*** Block opens ***

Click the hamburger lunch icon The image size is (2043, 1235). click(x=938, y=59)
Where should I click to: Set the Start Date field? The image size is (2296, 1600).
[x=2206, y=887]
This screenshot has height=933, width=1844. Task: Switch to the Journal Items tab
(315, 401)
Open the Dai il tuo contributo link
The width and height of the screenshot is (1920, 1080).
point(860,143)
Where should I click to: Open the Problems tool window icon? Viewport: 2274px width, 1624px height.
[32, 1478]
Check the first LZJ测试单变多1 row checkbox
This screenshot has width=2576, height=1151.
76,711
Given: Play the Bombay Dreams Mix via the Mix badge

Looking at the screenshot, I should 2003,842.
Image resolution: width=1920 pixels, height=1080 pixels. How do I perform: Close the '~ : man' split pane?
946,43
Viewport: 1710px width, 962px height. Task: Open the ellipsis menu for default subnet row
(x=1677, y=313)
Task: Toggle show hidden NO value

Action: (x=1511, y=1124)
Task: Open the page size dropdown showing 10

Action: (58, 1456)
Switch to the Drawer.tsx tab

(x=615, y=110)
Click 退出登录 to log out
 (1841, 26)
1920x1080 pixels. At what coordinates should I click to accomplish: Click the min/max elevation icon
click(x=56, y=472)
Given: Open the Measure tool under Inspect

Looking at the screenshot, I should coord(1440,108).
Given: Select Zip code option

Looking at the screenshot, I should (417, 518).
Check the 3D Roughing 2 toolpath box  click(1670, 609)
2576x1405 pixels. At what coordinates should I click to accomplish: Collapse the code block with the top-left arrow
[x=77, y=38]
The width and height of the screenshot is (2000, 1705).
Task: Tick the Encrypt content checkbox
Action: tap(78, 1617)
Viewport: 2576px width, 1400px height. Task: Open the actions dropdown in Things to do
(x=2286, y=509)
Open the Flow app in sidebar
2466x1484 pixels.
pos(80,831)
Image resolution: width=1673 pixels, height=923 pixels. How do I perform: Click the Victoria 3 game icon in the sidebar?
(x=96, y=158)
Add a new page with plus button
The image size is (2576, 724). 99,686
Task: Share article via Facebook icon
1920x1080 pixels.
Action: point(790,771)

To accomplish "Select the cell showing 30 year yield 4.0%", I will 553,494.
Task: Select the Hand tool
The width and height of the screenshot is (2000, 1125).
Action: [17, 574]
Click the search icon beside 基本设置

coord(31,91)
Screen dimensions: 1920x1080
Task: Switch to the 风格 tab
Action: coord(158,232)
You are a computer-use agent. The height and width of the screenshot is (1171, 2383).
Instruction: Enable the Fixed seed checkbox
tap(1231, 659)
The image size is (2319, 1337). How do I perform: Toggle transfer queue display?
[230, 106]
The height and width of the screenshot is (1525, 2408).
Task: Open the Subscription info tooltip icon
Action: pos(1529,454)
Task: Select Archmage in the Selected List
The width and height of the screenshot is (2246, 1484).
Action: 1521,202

*** Block closes ***

Look at the material above and copy, word for word, its lines from the first through the one containing "Check the 3D".

Click the hamburger lunch icon The image size is (2043, 1235). click(x=938, y=59)
Where should I click to: Set the Start Date field? The image size is (2296, 1600).
[x=2206, y=887]
This screenshot has height=933, width=1844. Task: Switch to the Journal Items tab
(315, 401)
Open the Dai il tuo contributo link
The width and height of the screenshot is (1920, 1080).
point(860,143)
Where should I click to: Open the Problems tool window icon? Viewport: 2274px width, 1624px height.
[32, 1478]
Check the first LZJ测试单变多1 row checkbox
This screenshot has width=2576, height=1151.
76,711
Given: Play the Bombay Dreams Mix via the Mix badge

Looking at the screenshot, I should 2003,842.
Image resolution: width=1920 pixels, height=1080 pixels. How do I perform: Close the '~ : man' split pane?
946,43
Viewport: 1710px width, 962px height. Task: Open the ellipsis menu for default subnet row
(x=1677, y=313)
Task: Toggle show hidden NO value

Action: (x=1511, y=1124)
Task: Open the page size dropdown showing 10

Action: (58, 1456)
Switch to the Drawer.tsx tab

(x=615, y=110)
Click 退出登录 to log out
 (1841, 26)
1920x1080 pixels. At what coordinates should I click to accomplish: Click the min/max elevation icon
click(x=56, y=472)
Given: Open the Measure tool under Inspect

Looking at the screenshot, I should coord(1440,108).
Given: Select Zip code option

Looking at the screenshot, I should (417, 518).
Check the 3D Roughing 2 toolpath box  click(1670, 609)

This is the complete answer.